Some of you already know I love working with immigrants. Fresh off the boat, first generation in the States, I’ll take it all.
New visa holders have the drive to make something of the opportunity, the golden ticket of ‘America’.
Well, drive is one way to say it. Another is ‘cat coming out of a mailbox’.
And the other way is ‘lashing yourself to the mast of your terror and plunging forward into the raging sea at storm.’
Unvarnished capitalism is not for the weak at heart.
When you’re newly arrived and the culture is foreign and your homeland and family have just been left behind, it adds a layer to you, an underlying thrum of ‘loss’. But it’s okay right? Because when you’re newly arrived, you’re busy –with work. And then you’re tired (after work).
Maybe also tired of not being seen as a complicated human who is glorious, flawed, ordinary, intuitive or any of the other identities that get subsumed in the transition. Distilled into immigrant status.
The first generation knows about fear from watching it get suppressed and molded into ambition.
When you’re newly arrived and work until you drop, there isn’t always time for board games on the carpet or words of affection. So the first generation knows about tenderness, from the times it went missing.
But the first generation born here has some breathing space. Familiarity with the culture allows for some swagger.
The first generation likes art!
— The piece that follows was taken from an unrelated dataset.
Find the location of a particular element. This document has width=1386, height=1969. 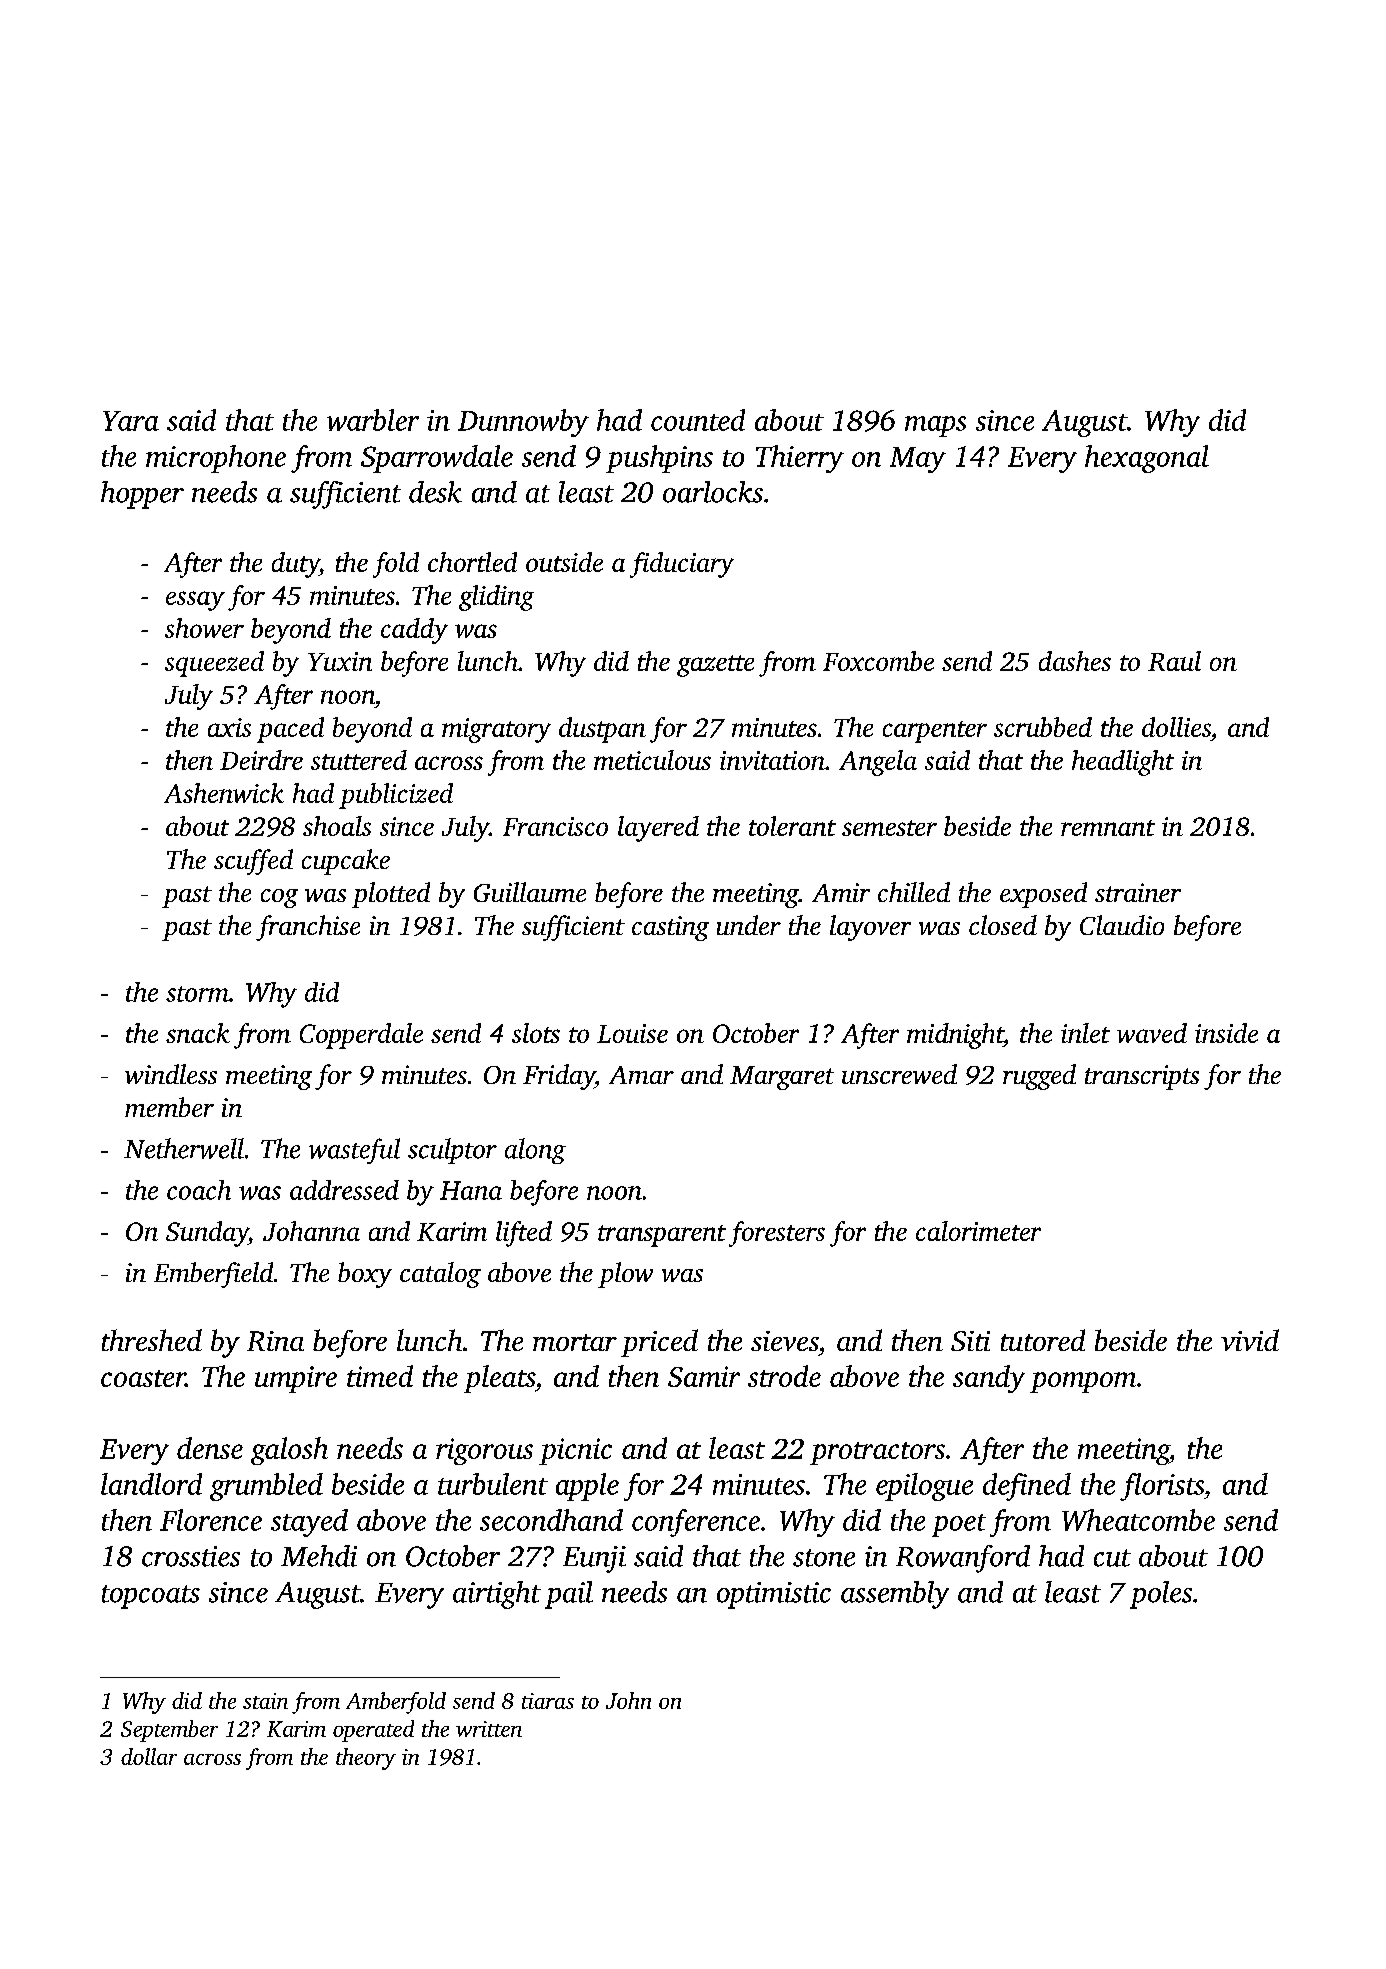

coach is located at coordinates (199, 1190).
The first generation likes a spliff and a clipper vacation on the San Juan Islands before you take your place in the beautiful, inexorable, forward march of your family story.
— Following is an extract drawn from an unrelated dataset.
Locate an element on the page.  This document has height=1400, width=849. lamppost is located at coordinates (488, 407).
My grandfather arrived here on a boat from Romania at age 7. My grandmother was born here to people fresh off the boat from Russia. My grandfather never forgot the feeling of seeing Ellis Island, the Statue of Liberty coming into view. I never forgot what it was to watch him in action.
My clients who come from immigrated backgrounds are insightful, able to partner with me in elevating performance sessions to identify and inquire after the fear that is keeping your current achievement plateau locked into place.
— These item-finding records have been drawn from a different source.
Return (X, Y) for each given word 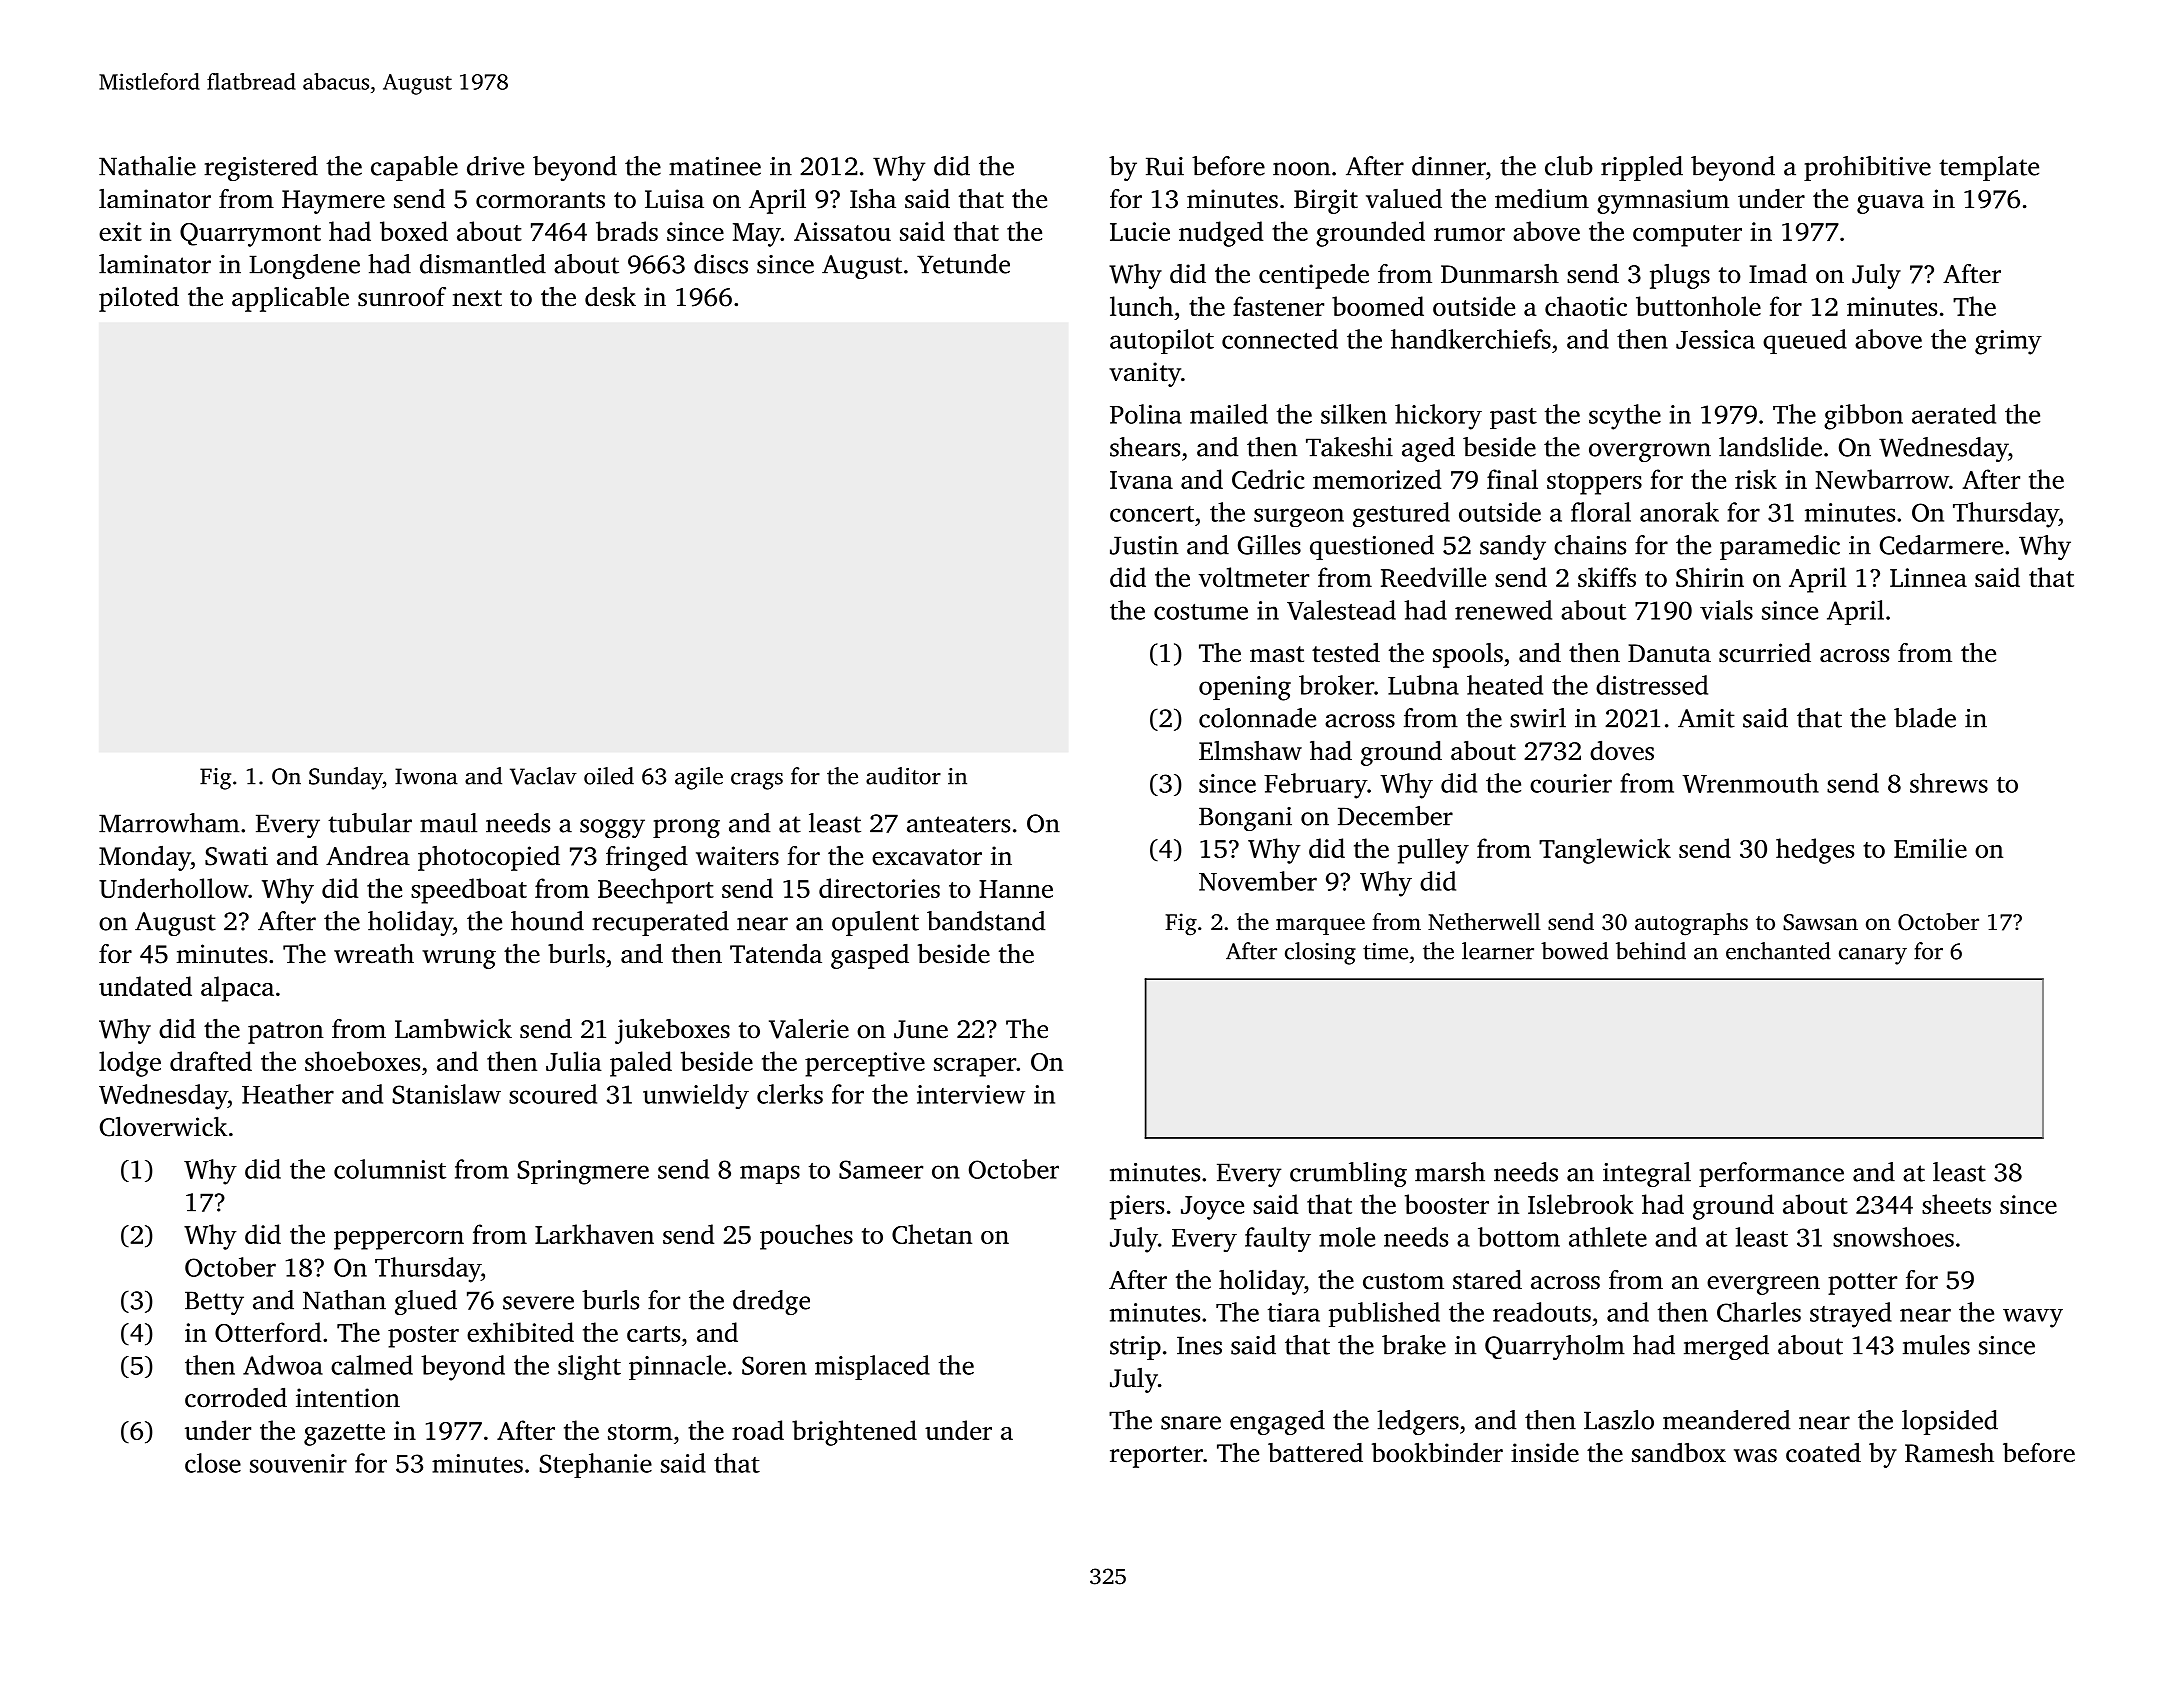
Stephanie (596, 1465)
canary (1873, 956)
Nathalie (147, 166)
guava (1890, 204)
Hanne (1016, 889)
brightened (854, 1433)
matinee (715, 166)
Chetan (932, 1234)
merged (1726, 1347)
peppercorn (399, 1240)
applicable (290, 299)
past (1513, 418)
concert (1152, 514)
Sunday (346, 778)
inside (1545, 1453)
You know that class is mutable and have this delicious global vantage point that makes you a total catch to the right company. Or client.
Of course there’s as much pressure to achieve and succeed for the first generation as there is for the newly arrived, after so much sacrifice how could you not press forward?
I’m 100% on your team for the vertical company transition. For the booming sales pipeline. But with breath. With care for your dignity and joy.